Sur le plan thérapeutique post-exposition, il est heureux de constater que les soins d’urgence ont été effectués chez la majorité des victimes et la chimiothérapie prescrite chez la moitié. Cependant cette situation ne doit pas occulter le taux de 41,8 % lié à la méconnaissance du statut sérologique du patient source d’autant que 66,6 % des AES sont survenus au service des maladies infectieuses où sont prises en charge des pathologies transmissibles comme le VIH. Tarantola [18] montrait dans son étude multicentrique menée en Afrique de l’Ouest que près de 73,4 % des patients source avaient un statut sérologique VIH inconnu au moment de l’accident.

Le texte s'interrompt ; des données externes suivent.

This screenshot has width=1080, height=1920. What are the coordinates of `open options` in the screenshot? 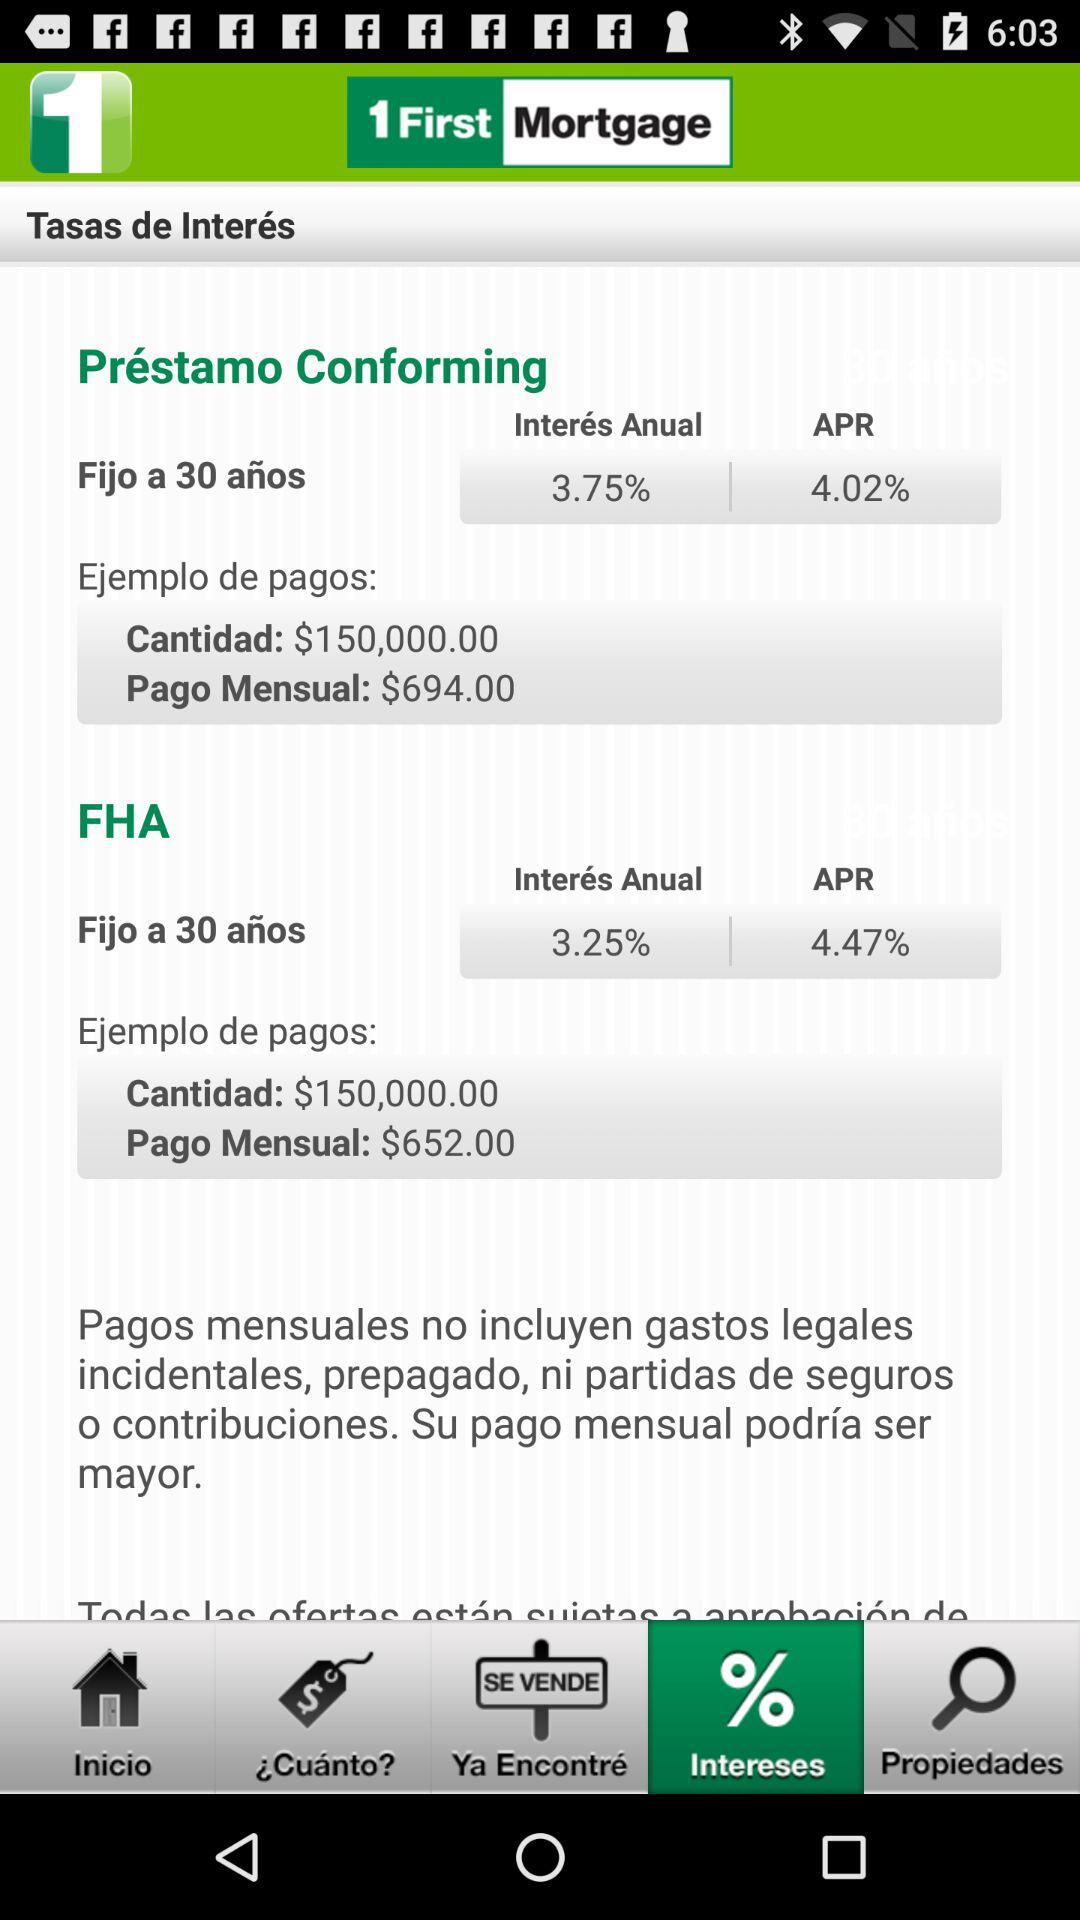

La sous-déclaration des AES constatée dans notre étude, peut s’expliquer par la négligence des victimes, l’ignorance des modalités, la sous-estimation des risques et le caractère contraignant de la procédure lié au suivi sérologique et à l’éventuelle chimioprophylaxie.

Au vu des réponses sur les connaissances, attitudes et pratiques en matière d’AES, il nous parait important d’initier des séances permanentes de sensibilisation et de formation du personnel des établissements de soins afin d’améliorer leur savoir sur les agents infectieux responsables, les différentes étapes de gestion des déchets biomédicaux (tri, collecte, transport et élimination) et la conduite pratique en cas d’AES. Le GERES recommande de ne pas faire saigner à cause de l’accroissement du risque de passage d’un éventuel pathogène dans la circulation générale [19].